#### Extracted data ####

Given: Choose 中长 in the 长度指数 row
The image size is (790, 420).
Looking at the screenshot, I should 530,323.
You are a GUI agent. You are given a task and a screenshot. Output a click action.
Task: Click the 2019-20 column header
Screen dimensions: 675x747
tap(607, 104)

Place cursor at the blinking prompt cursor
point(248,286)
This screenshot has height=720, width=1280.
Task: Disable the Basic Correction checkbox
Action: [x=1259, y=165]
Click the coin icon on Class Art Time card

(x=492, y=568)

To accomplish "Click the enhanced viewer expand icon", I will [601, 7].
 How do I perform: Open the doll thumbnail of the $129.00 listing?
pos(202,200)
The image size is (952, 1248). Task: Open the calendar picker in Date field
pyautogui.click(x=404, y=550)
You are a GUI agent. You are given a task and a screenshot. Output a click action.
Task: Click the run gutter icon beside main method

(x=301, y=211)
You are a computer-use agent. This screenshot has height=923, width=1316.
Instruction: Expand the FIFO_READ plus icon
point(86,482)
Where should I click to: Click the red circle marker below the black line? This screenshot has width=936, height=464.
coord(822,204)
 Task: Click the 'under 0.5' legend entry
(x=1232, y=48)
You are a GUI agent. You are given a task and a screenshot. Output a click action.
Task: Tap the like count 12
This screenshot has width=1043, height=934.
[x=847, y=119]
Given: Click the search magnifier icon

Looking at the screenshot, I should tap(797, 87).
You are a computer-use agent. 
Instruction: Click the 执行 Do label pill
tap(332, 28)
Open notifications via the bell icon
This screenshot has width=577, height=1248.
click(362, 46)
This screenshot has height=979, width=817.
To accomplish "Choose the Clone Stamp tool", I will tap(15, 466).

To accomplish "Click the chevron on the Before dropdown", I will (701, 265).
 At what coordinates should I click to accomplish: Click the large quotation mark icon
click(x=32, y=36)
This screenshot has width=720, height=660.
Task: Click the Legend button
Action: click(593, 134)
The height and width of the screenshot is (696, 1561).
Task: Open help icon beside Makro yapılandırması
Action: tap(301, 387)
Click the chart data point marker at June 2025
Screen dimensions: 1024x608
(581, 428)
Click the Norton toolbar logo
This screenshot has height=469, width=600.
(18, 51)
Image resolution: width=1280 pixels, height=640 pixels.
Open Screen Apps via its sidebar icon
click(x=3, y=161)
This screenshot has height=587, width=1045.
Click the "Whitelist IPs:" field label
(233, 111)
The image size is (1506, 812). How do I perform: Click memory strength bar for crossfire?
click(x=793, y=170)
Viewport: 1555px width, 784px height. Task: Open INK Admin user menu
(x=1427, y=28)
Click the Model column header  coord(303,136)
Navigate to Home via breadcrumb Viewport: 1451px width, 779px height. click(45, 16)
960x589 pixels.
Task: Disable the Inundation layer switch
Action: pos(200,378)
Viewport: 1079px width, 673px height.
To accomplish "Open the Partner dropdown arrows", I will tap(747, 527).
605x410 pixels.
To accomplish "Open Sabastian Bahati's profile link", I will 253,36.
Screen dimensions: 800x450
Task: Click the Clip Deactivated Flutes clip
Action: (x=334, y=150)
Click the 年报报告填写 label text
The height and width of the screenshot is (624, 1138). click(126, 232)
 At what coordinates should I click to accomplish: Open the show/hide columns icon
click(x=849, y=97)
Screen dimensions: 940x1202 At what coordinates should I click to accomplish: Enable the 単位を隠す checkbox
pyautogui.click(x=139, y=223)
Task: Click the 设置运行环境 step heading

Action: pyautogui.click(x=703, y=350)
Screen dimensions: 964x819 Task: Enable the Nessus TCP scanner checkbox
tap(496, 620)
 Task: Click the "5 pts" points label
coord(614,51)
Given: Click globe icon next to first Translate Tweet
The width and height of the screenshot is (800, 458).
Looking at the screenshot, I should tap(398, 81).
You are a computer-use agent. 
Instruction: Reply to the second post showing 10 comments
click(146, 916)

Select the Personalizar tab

####

*What you will do*. Transcribe all the material exactly.

*Output*.
Given: Choose 中长 in the 长度指数 row
The image size is (790, 420).
Looking at the screenshot, I should 530,323.
You are a GUI agent. You are given a task and a screenshot. Output a click action.
Task: Click the 2019-20 column header
Screen dimensions: 675x747
tap(607, 104)

Place cursor at the blinking prompt cursor
point(248,286)
This screenshot has height=720, width=1280.
Task: Disable the Basic Correction checkbox
Action: [x=1259, y=165]
Click the coin icon on Class Art Time card

(x=492, y=568)

To accomplish "Click the enhanced viewer expand icon", I will [601, 7].
 How do I perform: Open the doll thumbnail of the $129.00 listing?
pos(202,200)
The image size is (952, 1248). Task: Open the calendar picker in Date field
pyautogui.click(x=404, y=550)
You are a GUI agent. You are given a task and a screenshot. Output a click action.
Task: Click the run gutter icon beside main method

(x=301, y=211)
You are a computer-use agent. This screenshot has height=923, width=1316.
Instruction: Expand the FIFO_READ plus icon
point(86,482)
Where should I click to: Click the red circle marker below the black line? This screenshot has width=936, height=464.
coord(822,204)
 Task: Click the 'under 0.5' legend entry
(x=1232, y=48)
You are a GUI agent. You are given a task and a screenshot. Output a click action.
Task: Tap the like count 12
This screenshot has width=1043, height=934.
[x=847, y=119]
Given: Click the search magnifier icon

Looking at the screenshot, I should tap(797, 87).
You are a computer-use agent. 
Instruction: Click the 执行 Do label pill
tap(332, 28)
Open notifications via the bell icon
This screenshot has width=577, height=1248.
click(362, 46)
This screenshot has height=979, width=817.
To accomplish "Choose the Clone Stamp tool", I will tap(15, 466).

To accomplish "Click the chevron on the Before dropdown", I will (701, 265).
 At what coordinates should I click to accomplish: Click the large quotation mark icon
click(x=32, y=36)
This screenshot has width=720, height=660.
Task: Click the Legend button
Action: click(593, 134)
The height and width of the screenshot is (696, 1561).
Task: Open help icon beside Makro yapılandırması
Action: tap(301, 387)
Click the chart data point marker at June 2025
Screen dimensions: 1024x608
(581, 428)
Click the Norton toolbar logo
This screenshot has height=469, width=600.
(18, 51)
Image resolution: width=1280 pixels, height=640 pixels.
Open Screen Apps via its sidebar icon
click(x=3, y=161)
This screenshot has height=587, width=1045.
Click the "Whitelist IPs:" field label
(233, 111)
The image size is (1506, 812). How do I perform: Click memory strength bar for crossfire?
click(x=793, y=170)
Viewport: 1555px width, 784px height. Task: Open INK Admin user menu
(x=1427, y=28)
Click the Model column header  coord(303,136)
Navigate to Home via breadcrumb Viewport: 1451px width, 779px height. click(45, 16)
960x589 pixels.
Task: Disable the Inundation layer switch
Action: pos(200,378)
Viewport: 1079px width, 673px height.
To accomplish "Open the Partner dropdown arrows", I will tap(747, 527).
605x410 pixels.
To accomplish "Open Sabastian Bahati's profile link", I will 253,36.
Screen dimensions: 800x450
Task: Click the Clip Deactivated Flutes clip
Action: (x=334, y=150)
Click the 年报报告填写 label text
The height and width of the screenshot is (624, 1138). click(126, 232)
 At what coordinates should I click to accomplish: Open the show/hide columns icon
click(x=849, y=97)
Screen dimensions: 940x1202 At what coordinates should I click to accomplish: Enable the 単位を隠す checkbox
pyautogui.click(x=139, y=223)
Task: Click the 设置运行环境 step heading

Action: pyautogui.click(x=703, y=350)
Screen dimensions: 964x819 Task: Enable the Nessus TCP scanner checkbox
tap(496, 620)
 Task: Click the "5 pts" points label
coord(614,51)
Given: Click globe icon next to first Translate Tweet
The width and height of the screenshot is (800, 458).
Looking at the screenshot, I should tap(398, 81).
You are a computer-use agent. 
Instruction: Reply to the second post showing 10 comments
click(146, 916)

Select the Personalizar tab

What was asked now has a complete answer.